▶ [Exercise goal]
Listed below are entries; give the number of lines among them that include "agent", and only that number.

▶ [Source material]
═══

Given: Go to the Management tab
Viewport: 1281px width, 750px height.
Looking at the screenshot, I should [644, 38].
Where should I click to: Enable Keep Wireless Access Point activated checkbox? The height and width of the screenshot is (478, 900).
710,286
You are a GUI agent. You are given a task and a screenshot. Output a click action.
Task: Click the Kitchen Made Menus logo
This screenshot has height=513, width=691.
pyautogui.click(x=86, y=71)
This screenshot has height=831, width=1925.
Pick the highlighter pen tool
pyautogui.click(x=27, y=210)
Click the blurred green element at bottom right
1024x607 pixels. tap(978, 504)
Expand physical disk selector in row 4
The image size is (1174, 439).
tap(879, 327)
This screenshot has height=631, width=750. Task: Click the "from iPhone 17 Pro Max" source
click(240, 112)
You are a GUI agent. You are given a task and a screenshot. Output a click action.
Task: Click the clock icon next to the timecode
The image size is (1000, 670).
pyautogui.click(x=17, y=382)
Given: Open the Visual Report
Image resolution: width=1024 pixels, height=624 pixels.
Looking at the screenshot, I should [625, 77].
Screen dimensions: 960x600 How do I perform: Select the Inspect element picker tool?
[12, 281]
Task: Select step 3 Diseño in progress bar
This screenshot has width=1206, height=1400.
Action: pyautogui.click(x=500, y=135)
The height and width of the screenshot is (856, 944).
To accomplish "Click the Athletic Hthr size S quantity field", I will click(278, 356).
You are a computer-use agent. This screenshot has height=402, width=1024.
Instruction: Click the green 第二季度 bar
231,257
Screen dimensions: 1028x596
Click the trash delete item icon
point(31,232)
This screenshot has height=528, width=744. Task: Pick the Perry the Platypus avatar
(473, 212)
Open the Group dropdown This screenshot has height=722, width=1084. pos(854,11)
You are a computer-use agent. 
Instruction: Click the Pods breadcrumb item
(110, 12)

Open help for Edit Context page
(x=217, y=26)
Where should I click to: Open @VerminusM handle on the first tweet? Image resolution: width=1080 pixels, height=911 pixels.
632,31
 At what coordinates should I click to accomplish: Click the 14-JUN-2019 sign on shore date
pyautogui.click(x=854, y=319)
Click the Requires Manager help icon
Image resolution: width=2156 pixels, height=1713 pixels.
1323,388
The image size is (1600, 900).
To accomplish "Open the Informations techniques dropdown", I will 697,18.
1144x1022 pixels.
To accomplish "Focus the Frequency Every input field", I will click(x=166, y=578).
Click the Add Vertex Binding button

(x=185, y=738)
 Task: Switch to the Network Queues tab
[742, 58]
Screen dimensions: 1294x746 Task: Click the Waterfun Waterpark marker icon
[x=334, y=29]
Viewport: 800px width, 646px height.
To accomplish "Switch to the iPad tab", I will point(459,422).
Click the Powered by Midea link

═══

▶ [Task response]
4